**What is expected:** Reduce the material below to its lines containing "screenshot".

**Records shown:**
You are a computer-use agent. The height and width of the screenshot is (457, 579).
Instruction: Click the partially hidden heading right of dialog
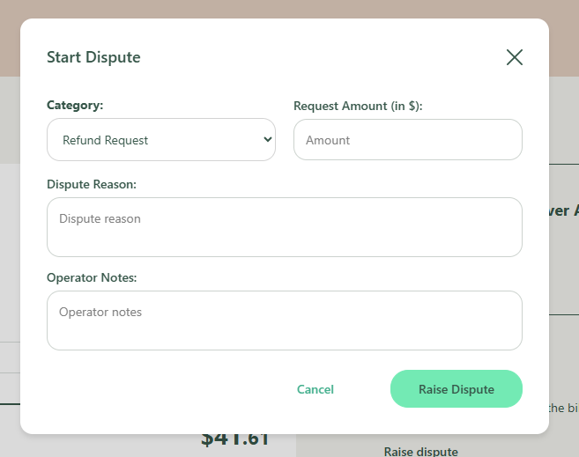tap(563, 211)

* * *

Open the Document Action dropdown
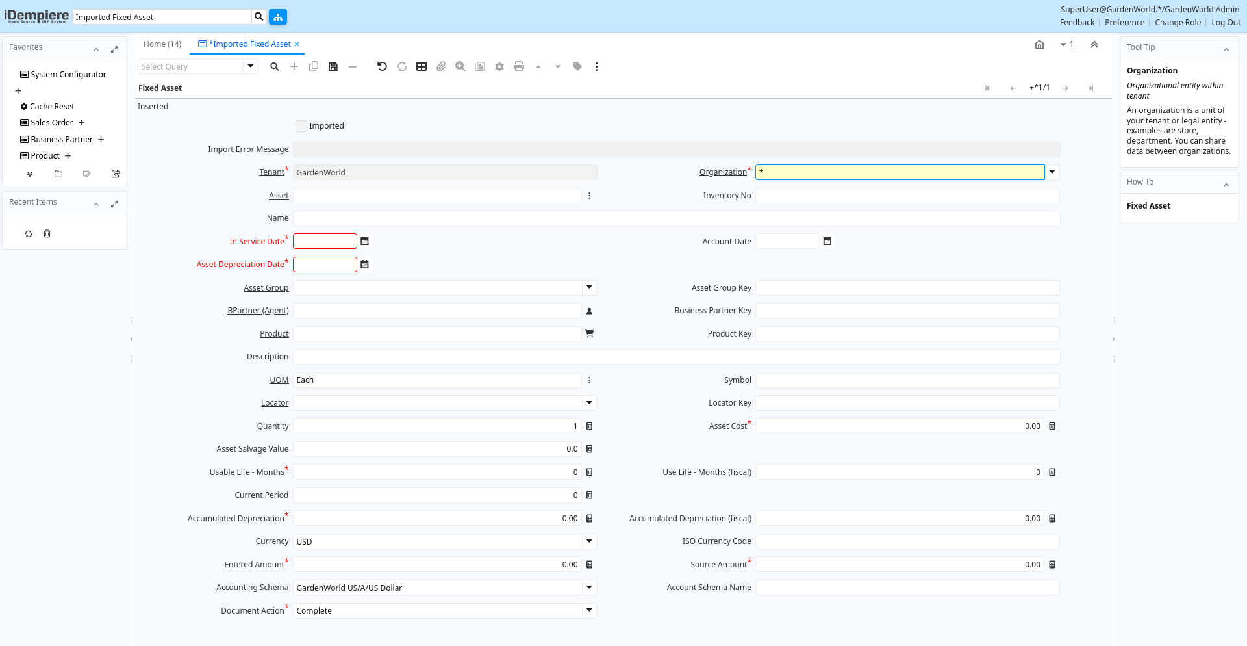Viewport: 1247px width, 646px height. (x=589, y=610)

* * *

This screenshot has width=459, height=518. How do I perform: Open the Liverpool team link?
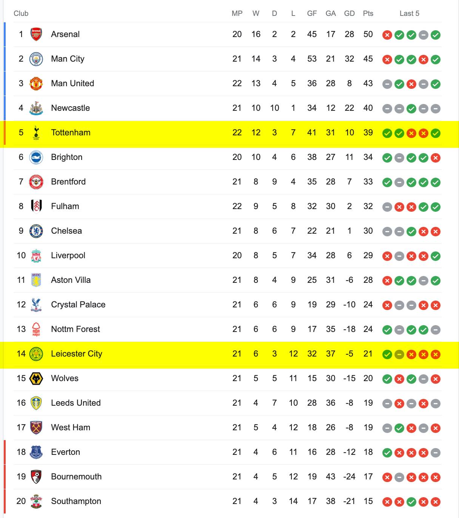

**Response below:**
You are a computer-use agent. The height and width of the screenshot is (457, 579).
This screenshot has width=459, height=518. How do I perform: Open the Liverpool team link?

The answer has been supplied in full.